### Problem statement
It is required that all of the data be written out exactly.

== Supplied records ==

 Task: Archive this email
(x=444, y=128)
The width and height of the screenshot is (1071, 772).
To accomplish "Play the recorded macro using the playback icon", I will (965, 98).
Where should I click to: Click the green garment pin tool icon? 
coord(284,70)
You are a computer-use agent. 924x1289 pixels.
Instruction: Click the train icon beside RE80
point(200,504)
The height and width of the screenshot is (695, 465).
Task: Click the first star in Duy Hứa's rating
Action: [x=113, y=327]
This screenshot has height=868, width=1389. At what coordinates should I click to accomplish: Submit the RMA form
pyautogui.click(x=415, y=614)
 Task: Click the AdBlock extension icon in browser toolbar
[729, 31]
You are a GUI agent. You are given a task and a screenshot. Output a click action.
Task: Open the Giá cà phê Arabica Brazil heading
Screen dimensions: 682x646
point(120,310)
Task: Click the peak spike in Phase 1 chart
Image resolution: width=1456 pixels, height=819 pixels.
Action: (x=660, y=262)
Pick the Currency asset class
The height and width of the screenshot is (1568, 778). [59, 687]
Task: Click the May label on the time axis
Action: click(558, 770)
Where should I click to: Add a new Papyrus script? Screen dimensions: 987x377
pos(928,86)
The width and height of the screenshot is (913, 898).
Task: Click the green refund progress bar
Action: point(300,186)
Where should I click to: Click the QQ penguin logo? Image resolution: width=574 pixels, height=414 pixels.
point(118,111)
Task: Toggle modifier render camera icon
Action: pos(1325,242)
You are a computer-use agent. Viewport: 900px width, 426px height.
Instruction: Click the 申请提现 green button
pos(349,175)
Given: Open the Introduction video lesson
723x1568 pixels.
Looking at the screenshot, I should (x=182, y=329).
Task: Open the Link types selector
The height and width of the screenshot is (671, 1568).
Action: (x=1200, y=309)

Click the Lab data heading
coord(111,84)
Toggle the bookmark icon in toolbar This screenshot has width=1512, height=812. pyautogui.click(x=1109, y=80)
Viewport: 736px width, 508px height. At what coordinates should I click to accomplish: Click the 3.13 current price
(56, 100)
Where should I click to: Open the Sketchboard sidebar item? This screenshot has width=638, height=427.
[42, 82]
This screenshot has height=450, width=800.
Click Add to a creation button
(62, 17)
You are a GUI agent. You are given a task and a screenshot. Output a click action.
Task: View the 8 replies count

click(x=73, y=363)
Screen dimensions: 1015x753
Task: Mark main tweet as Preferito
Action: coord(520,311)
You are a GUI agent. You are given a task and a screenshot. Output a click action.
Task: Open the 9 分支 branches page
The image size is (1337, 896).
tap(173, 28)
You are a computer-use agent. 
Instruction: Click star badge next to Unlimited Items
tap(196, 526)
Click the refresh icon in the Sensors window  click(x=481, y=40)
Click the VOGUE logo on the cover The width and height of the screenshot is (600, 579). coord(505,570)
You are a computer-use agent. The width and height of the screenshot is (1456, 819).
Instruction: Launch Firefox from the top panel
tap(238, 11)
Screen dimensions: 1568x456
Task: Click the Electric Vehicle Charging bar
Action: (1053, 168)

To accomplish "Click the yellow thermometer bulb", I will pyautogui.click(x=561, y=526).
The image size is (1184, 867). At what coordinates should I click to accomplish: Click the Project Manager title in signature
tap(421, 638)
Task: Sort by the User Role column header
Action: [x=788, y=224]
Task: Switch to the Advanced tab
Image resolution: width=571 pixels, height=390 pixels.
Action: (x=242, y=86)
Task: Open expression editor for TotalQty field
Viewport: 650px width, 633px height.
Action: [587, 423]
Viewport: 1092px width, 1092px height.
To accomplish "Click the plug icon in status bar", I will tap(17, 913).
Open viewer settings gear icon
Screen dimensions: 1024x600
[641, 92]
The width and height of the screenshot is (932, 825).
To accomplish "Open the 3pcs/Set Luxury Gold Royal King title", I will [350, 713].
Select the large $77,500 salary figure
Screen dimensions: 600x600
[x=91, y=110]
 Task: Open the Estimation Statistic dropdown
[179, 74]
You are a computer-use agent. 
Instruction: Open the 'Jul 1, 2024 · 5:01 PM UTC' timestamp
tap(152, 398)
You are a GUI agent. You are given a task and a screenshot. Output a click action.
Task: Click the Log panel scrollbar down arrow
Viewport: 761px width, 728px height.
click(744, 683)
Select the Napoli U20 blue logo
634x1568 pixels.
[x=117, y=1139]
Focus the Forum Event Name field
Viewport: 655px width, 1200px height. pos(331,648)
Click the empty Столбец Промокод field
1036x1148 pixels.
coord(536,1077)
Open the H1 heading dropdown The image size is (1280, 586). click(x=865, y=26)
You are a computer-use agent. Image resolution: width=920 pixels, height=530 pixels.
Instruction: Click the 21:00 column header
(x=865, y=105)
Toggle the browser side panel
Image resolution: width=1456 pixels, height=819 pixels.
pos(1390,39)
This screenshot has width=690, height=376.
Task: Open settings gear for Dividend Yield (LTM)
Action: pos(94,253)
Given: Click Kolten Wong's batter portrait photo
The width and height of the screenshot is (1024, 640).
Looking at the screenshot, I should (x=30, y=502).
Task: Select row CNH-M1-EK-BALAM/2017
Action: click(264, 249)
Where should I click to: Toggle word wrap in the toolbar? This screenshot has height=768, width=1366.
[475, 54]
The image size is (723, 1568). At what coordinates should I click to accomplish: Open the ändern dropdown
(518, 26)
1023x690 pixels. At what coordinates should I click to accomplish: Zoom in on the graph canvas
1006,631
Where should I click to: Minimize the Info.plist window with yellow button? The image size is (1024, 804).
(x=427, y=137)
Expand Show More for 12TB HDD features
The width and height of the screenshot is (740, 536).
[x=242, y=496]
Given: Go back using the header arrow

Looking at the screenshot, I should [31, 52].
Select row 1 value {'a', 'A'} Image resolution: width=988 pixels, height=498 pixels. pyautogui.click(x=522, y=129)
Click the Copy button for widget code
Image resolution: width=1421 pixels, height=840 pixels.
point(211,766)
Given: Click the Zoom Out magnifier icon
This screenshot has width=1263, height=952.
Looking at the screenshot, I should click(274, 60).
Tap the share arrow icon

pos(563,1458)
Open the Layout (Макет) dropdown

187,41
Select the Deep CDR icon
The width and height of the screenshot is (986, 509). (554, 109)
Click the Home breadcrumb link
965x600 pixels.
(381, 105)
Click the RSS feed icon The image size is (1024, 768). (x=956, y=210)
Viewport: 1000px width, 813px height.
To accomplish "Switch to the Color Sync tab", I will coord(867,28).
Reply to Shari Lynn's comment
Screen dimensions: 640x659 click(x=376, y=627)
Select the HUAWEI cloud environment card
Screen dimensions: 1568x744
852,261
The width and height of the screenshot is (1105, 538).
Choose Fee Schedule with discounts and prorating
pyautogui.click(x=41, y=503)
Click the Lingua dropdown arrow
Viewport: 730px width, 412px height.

===

### Completed exercise
 Task: Archive this email
(x=444, y=128)
The width and height of the screenshot is (1071, 772).
To accomplish "Play the recorded macro using the playback icon", I will (965, 98).
Where should I click to: Click the green garment pin tool icon? 
coord(284,70)
You are a computer-use agent. 924x1289 pixels.
Instruction: Click the train icon beside RE80
point(200,504)
The height and width of the screenshot is (695, 465).
Task: Click the first star in Duy Hứa's rating
Action: [x=113, y=327]
This screenshot has height=868, width=1389. At what coordinates should I click to accomplish: Submit the RMA form
pyautogui.click(x=415, y=614)
 Task: Click the AdBlock extension icon in browser toolbar
[729, 31]
You are a GUI agent. You are given a task and a screenshot. Output a click action.
Task: Open the Giá cà phê Arabica Brazil heading
Screen dimensions: 682x646
point(120,310)
Task: Click the peak spike in Phase 1 chart
Image resolution: width=1456 pixels, height=819 pixels.
Action: (x=660, y=262)
Pick the Currency asset class
The height and width of the screenshot is (1568, 778). [59, 687]
Task: Click the May label on the time axis
Action: click(558, 770)
Where should I click to: Add a new Papyrus script? Screen dimensions: 987x377
pos(928,86)
The width and height of the screenshot is (913, 898).
Task: Click the green refund progress bar
Action: point(300,186)
Where should I click to: Click the QQ penguin logo? Image resolution: width=574 pixels, height=414 pixels.
point(118,111)
Task: Toggle modifier render camera icon
Action: pos(1325,242)
You are a computer-use agent. Viewport: 900px width, 426px height.
Instruction: Click the 申请提现 green button
pos(349,175)
Given: Open the Introduction video lesson
723x1568 pixels.
Looking at the screenshot, I should (x=182, y=329).
Task: Open the Link types selector
The height and width of the screenshot is (671, 1568).
Action: (x=1200, y=309)

Click the Lab data heading
coord(111,84)
Toggle the bookmark icon in toolbar This screenshot has width=1512, height=812. pyautogui.click(x=1109, y=80)
Viewport: 736px width, 508px height. At what coordinates should I click to accomplish: Click the 3.13 current price
(56, 100)
Where should I click to: Open the Sketchboard sidebar item? This screenshot has width=638, height=427.
[42, 82]
This screenshot has height=450, width=800.
Click Add to a creation button
(62, 17)
You are a GUI agent. You are given a task and a screenshot. Output a click action.
Task: View the 8 replies count

click(x=73, y=363)
Screen dimensions: 1015x753
Task: Mark main tweet as Preferito
Action: coord(520,311)
You are a GUI agent. You are given a task and a screenshot. Output a click action.
Task: Open the 9 分支 branches page
The image size is (1337, 896).
tap(173, 28)
You are a computer-use agent. 
Instruction: Click star badge next to Unlimited Items
tap(196, 526)
Click the refresh icon in the Sensors window  click(x=481, y=40)
Click the VOGUE logo on the cover The width and height of the screenshot is (600, 579). coord(505,570)
You are a computer-use agent. The width and height of the screenshot is (1456, 819).
Instruction: Launch Firefox from the top panel
tap(238, 11)
Screen dimensions: 1568x456
Task: Click the Electric Vehicle Charging bar
Action: (1053, 168)

To accomplish "Click the yellow thermometer bulb", I will pyautogui.click(x=561, y=526).
The image size is (1184, 867). At what coordinates should I click to accomplish: Click the Project Manager title in signature
tap(421, 638)
Task: Sort by the User Role column header
Action: [x=788, y=224]
Task: Switch to the Advanced tab
Image resolution: width=571 pixels, height=390 pixels.
Action: (x=242, y=86)
Task: Open expression editor for TotalQty field
Viewport: 650px width, 633px height.
Action: [587, 423]
Viewport: 1092px width, 1092px height.
To accomplish "Click the plug icon in status bar", I will tap(17, 913).
Open viewer settings gear icon
Screen dimensions: 1024x600
[641, 92]
The width and height of the screenshot is (932, 825).
To accomplish "Open the 3pcs/Set Luxury Gold Royal King title", I will [350, 713].
Select the large $77,500 salary figure
Screen dimensions: 600x600
[x=91, y=110]
 Task: Open the Estimation Statistic dropdown
[179, 74]
You are a computer-use agent. 
Instruction: Open the 'Jul 1, 2024 · 5:01 PM UTC' timestamp
tap(152, 398)
You are a GUI agent. You are given a task and a screenshot. Output a click action.
Task: Click the Log panel scrollbar down arrow
Viewport: 761px width, 728px height.
click(744, 683)
Select the Napoli U20 blue logo
634x1568 pixels.
[x=117, y=1139]
Focus the Forum Event Name field
Viewport: 655px width, 1200px height. pos(331,648)
Click the empty Столбец Промокод field
1036x1148 pixels.
coord(536,1077)
Open the H1 heading dropdown The image size is (1280, 586). click(x=865, y=26)
You are a computer-use agent. Image resolution: width=920 pixels, height=530 pixels.
Instruction: Click the 21:00 column header
(x=865, y=105)
Toggle the browser side panel
Image resolution: width=1456 pixels, height=819 pixels.
pos(1390,39)
This screenshot has width=690, height=376.
Task: Open settings gear for Dividend Yield (LTM)
Action: pos(94,253)
Given: Click Kolten Wong's batter portrait photo
The width and height of the screenshot is (1024, 640).
Looking at the screenshot, I should (x=30, y=502).
Task: Select row CNH-M1-EK-BALAM/2017
Action: click(264, 249)
Where should I click to: Toggle word wrap in the toolbar? This screenshot has height=768, width=1366.
[475, 54]
The image size is (723, 1568). At what coordinates should I click to accomplish: Open the ändern dropdown
(518, 26)
1023x690 pixels. At what coordinates should I click to accomplish: Zoom in on the graph canvas
1006,631
Where should I click to: Minimize the Info.plist window with yellow button? The image size is (1024, 804).
(x=427, y=137)
Expand Show More for 12TB HDD features
The width and height of the screenshot is (740, 536).
[x=242, y=496]
Given: Go back using the header arrow

Looking at the screenshot, I should [31, 52].
Select row 1 value {'a', 'A'} Image resolution: width=988 pixels, height=498 pixels. pyautogui.click(x=522, y=129)
Click the Copy button for widget code
Image resolution: width=1421 pixels, height=840 pixels.
point(211,766)
Given: Click the Zoom Out magnifier icon
This screenshot has width=1263, height=952.
Looking at the screenshot, I should click(274, 60).
Tap the share arrow icon

pos(563,1458)
Open the Layout (Макет) dropdown

187,41
Select the Deep CDR icon
The width and height of the screenshot is (986, 509). (554, 109)
Click the Home breadcrumb link
965x600 pixels.
(381, 105)
Click the RSS feed icon The image size is (1024, 768). (x=956, y=210)
Viewport: 1000px width, 813px height.
To accomplish "Switch to the Color Sync tab", I will coord(867,28).
Reply to Shari Lynn's comment
Screen dimensions: 640x659 click(x=376, y=627)
Select the HUAWEI cloud environment card
Screen dimensions: 1568x744
852,261
The width and height of the screenshot is (1105, 538).
Choose Fee Schedule with discounts and prorating
pyautogui.click(x=41, y=503)
Click the Lingua dropdown arrow
Viewport: 730px width, 412px height.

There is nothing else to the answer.